Rekordowy fotoradar na Alejach Jerozolimskich

Mieszkańci Warszawy dali znać o swoich odczuciach wobec fotoradaru, który stał się niekwestionowanym postrachem kierowców. Zainstalowany na Alejach Jerozolimskich, w okolicy salonu Volvo, ten nowoczesny radar nie zdążył jeszcze na dobre rozpocząć swojej pracy, gdy już musiał zostać zdemontowany na potrzeby naprawy.

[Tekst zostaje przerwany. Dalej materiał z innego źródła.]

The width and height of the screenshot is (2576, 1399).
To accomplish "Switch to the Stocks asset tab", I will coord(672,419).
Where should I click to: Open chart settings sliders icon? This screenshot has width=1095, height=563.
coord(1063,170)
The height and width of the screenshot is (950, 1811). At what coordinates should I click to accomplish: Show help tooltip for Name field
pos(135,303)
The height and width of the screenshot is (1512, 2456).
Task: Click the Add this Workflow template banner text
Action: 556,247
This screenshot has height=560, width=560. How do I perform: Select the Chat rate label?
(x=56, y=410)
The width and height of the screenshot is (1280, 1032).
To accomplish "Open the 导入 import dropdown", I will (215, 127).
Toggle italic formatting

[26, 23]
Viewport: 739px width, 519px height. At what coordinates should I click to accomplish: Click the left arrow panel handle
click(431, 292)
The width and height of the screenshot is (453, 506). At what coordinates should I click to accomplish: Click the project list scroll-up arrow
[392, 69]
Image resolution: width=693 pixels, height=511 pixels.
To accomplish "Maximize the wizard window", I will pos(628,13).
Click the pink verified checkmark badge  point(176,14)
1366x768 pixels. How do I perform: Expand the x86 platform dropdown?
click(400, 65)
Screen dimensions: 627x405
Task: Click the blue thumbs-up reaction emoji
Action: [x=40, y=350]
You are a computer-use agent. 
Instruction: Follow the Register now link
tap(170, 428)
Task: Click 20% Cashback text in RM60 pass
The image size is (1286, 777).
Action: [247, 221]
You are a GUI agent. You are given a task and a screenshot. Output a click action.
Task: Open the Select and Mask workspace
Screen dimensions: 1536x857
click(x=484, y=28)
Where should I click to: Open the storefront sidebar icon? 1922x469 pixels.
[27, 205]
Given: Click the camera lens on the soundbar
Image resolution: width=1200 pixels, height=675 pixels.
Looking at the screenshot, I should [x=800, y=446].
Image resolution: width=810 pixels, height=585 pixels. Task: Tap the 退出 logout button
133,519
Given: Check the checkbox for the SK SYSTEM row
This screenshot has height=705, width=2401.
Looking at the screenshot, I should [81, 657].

Fotoradar pojawił się tam stosunkowo niedawno, co przyciągnęło uwagę kierowców. Szeroka dwupasmowa jezdnia, oddzielona barierkami, często daje złudzenie, że można jechać szybciej niż dozwolone 50 km/h. Co więcej, radar jest niewielki i trudny do zauważenia, w przeciwieństwie do klasycznych, żółtych fotoradarów.

Pomimo umieszczonych znaków ostrzegawczych, wiele osób mogło je przeoczyć w chaosie miejskich oznakowań. W ciągu pierwszych 16 dni działania, radar zarejestrował 6282 wykroczenia, a do końca grudnia liczba ta przekroczyła 9000. To najwięcej w Warszawie spośród wszystkich fotoradarów.

Niestety, emocje kierowców związane z tym urządzeniem nie ograniczały się jedynie do frustracji. Na skutek niezadowolenia, radar został zniszczony, co teraz skutkuje śledztwem prowadzonym przez Główny Inspektorat Transportu Drogowego (GITD). Inspektorat apeluje o pomoc do wszystkich, którzy mogą posiadać informacje o zdarzeniu.

Aktualnie radar jest w naprawie, a GITD współpracuje z policją oraz ubezpieczycielem, aby oszacować straty. Nie wiadomo, jak długo to potrwa, ponieważ wszystko zależy od procedur policyjnych i późniejszej współpracy z firmą ubezpieczeniową.

W tej chwili na Alejach Jerozolimskich nie ma włączonego fotoradaru, a GITD nie planuje montażu urządzenia tymczasowego. Kierowcy muszą jednak pamiętać, że radar może wrócić w każdej chwili. Choć niektórzy mogą uważać sprawcę za bohatera, w obliczu ewentualnych kosztów za zniszczenie, wcale nie radziłbym mu się cieszyć.